Vincent Elbaz : Quand elle m'a parlé de rôle en creux, j'ai compris qu'il fallait que je joue "fond de cours". Donc adapter mon jeu à celui de Laure, qui donne le ton, le tempo. J'ai pas tant travaillé le personnage comme j'aurais pu le faire d'habitude, en lui imaginant un passé, des activités, je ne sais pas ce qu'il fout derrière son ordinateur ! (rires). Ce qui m'intéressait, c'était les échanges avec Laure sous le regard de Caroline.
C'est dans la dernière partie d'Iris et les hommes que ce personnage "apparaît" vraiment, notamment lors d'une scène où il redevient objet de désir pour Iris. Comment s'est passé le tournage de cette scène ?

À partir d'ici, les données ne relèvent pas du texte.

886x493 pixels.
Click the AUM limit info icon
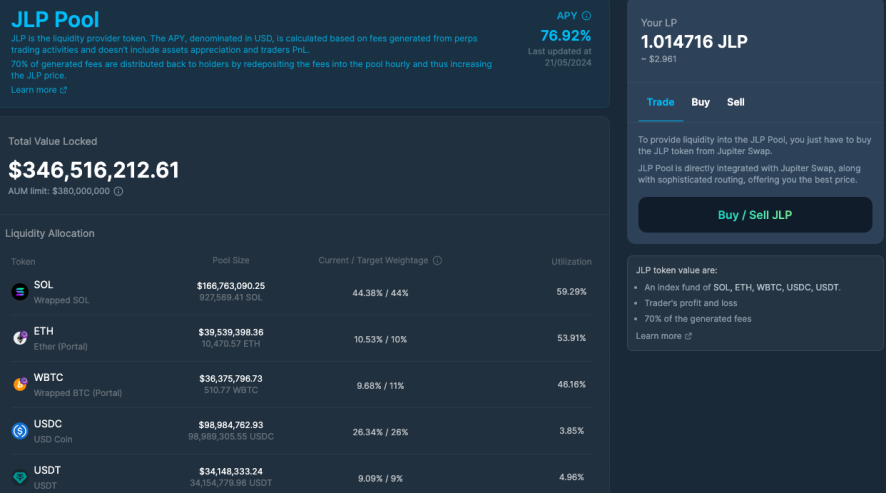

Vincent Elbaz : Caroline me dit "il faut que tu te déshabilles". Je me dis "ok ça je sais faire", donc je rentre et je me déshabille. Et elle me dit : "non, attends, c'est pas comme ça qu'on se déshabille..." C'était un moment très drôle ! Elle m'a donc dirigé pour que j'y mette de la sensualité. C'était assez intime comme direction d'acteurs, je devais devenir un objet de désir. Sans cependant en être trop conscient. Ce n'était pas simple, mais ça a été un bon moment.
Il y a aussi ce surprenant numéro musical, avec Laure Calamy qui chante et danse sur "It's raining men".
Caroline Vignal : Cette scène était un vrai pari. J'ai une passion pour la comédie musicale, et j'en ai écrit une il y a longtemps que je n'ai pas réussi à faire. Longtemps le titre du scénario a été "It's raining men". Je me disais régulièrement, "je pourrais faire une scène..." et puis je ne le faisais pas. Et un jour, une scénariste avec qui je travaillais m'a dit de l'écrire, alors j'ai adapté la chanson en français et ça a été un tel plaisir ! Pour Laure, ça a été un énorme travail, sur le chant, la danse, elle a énormément répété. On a commencé le tournage par cette scène et c'était génial à faire.
J'espère que le public comprend sa signification, que c'est un moment où ça y est, elle sort de chez un mec à Créteil et elle est heureuse. Et tout ça évidemment c'est dans sa tête. Ça permettait aussi de faire une ellipse pour suggérer qu'entre l'homme de Créteil et ce qu'on voit ensuite il y a eu d'autres rencontres.
La mise en scène d'Iris et les hommes prend en compte l'usage des smartphones, ce qu'on ne voit pas beaucoup au cinéma. Certains cinéastes y voient un obstacle à la narration d'une fiction, mais vous au contraire vous parvenez à l'intégrer totalement.
Je pense plutôt que ça permet de nouveaux récits, dont il faut s'emparer. J'ai beaucoup regardé la série Euphoria, qui m'a rassuré sur ce point. Il y a beaucoup de smartphones, que ce soit à l'image comme dans le récit, et c'est très bien fait. On vit tous avec ces appareils, et ça prend une place énorme. C'est intéressant ce qu'on fait avec, c'est un élément très présent mais aussi passionnant. Je ne peux plus comprendre qu'il n'y en ait pas dans les films, tant c'est devenu important.